Today I painted my toe nails purple. I know to some reading this that may not seem like such a big deal. I know that on my “good” days, it isn’t a big deal for me either. Yet, recently I have found myself stuck in this body that simply does not match my soul.
My heart and my soul are very much that of a woman, a child even, who wants to constantly run and jump and play. When I see the first snow fall, my first impulse is to run into the untouched layers covering my yard while the moon shines down and make snow angels. No coat, no boots, just wearing my pajamas. On hot summer days I am eager to hook up the sprinkler for my son. I can’t wait to join him while we both squeal when that ice-cold water splashes against my skin taking away my breath for just a second.
I want to jump on the trampoline and play laser tag but get caught every time because they can hear my giggle. I want to go zip lining and go down water slides until the sun melts into the earth. Ski, and surf, jump out of planes, and climb mountains. You see my heart and soul have not accepted my Lupus diagnosis. My body knows what limitations I have, it is the rest of me that will not get on board. I do not blame them one bit.

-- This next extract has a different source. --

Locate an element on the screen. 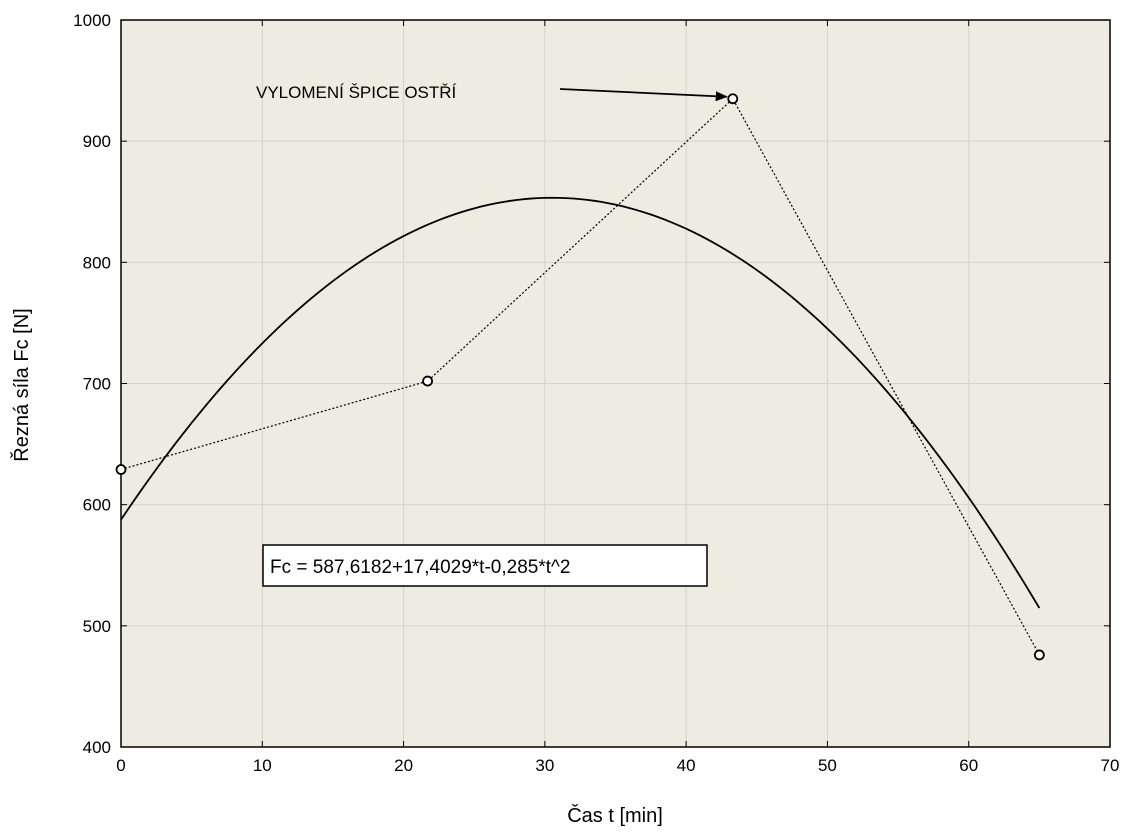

So, what is a girl to do? There was a time, not so long ago that I had given up. I was not yet forty years old and I was crawling on my hands and knees to the bathroom. The weight of my own body was simply too much for my swollen joints to handle. Doctors did not understand. Family did not understand. Hell, I didn’t even understand. I had never felt so alone in my whole life. I was told that this was it for me. My doctor actually said, “What part about chronic pain don’t you get, this is your life from now on.” I fired him.
I saw days float past me like wispy clouds on a hazy day. One simply blended into the next with no real meaning. The entire purpose of each day was to control pain without losing my mind. I closed my eyes one night and vividly remember thinking, there has to be a better way.
It has been almost ten years since I fired that doctor and educated myself on chronic pain and lupus. New doctors, a new way of life and a completely different way of thinking. I am not ashamed of my diagnosis. I am not embarrassed to admit that I am tired and need to rest. I no longer worry about being judged by others. I stopped feeling the need to explain my illness every time a person accuses me of being lazy. My life has improved in more ways than I could ever fit into one blog, but the two best things I did for myself were this. Diminish the stress and find peace. Was it easy? One of the most difficult things I ever did, but the most rewarding. It has taken time, patience, perseverance and so much energy. Thankfully I was able to muster up enough of all of those things when I needed to because I believed I was worth it.
Do I still have pain, yes. The key now is knowing how to manage it, and knowing my own limitations. You see, when your soul wants to do all the things your heart is screaming to do, the instinct is to do it. Jump, run, play and deal with the consequence later. When dealing with chronic pain, you quickly learn that is not an option. You either pace yourself and learn to listen to your body or your consequence can be organ failure, hospitalization, or pain you simply cannot wrap your brain around. So, now I save up my energy and plan. Rest when I need to without explanation to anyone. I make what I eat count on days when I find it difficult to eat at all. I take the vitamins my doctor advises. I constantly educate myself. Let’s face it, nobody has to answer to this body but me.
To all of you out there dealing with any illness at all, I too miss the old me. I have grieved the days when I did not have to think about pain management, blood tests and doctors appointments. I have had to move away from that and into being grateful for the life I do have. I am happy for the moments I can share with those I love. I will take each and every one of them I can get.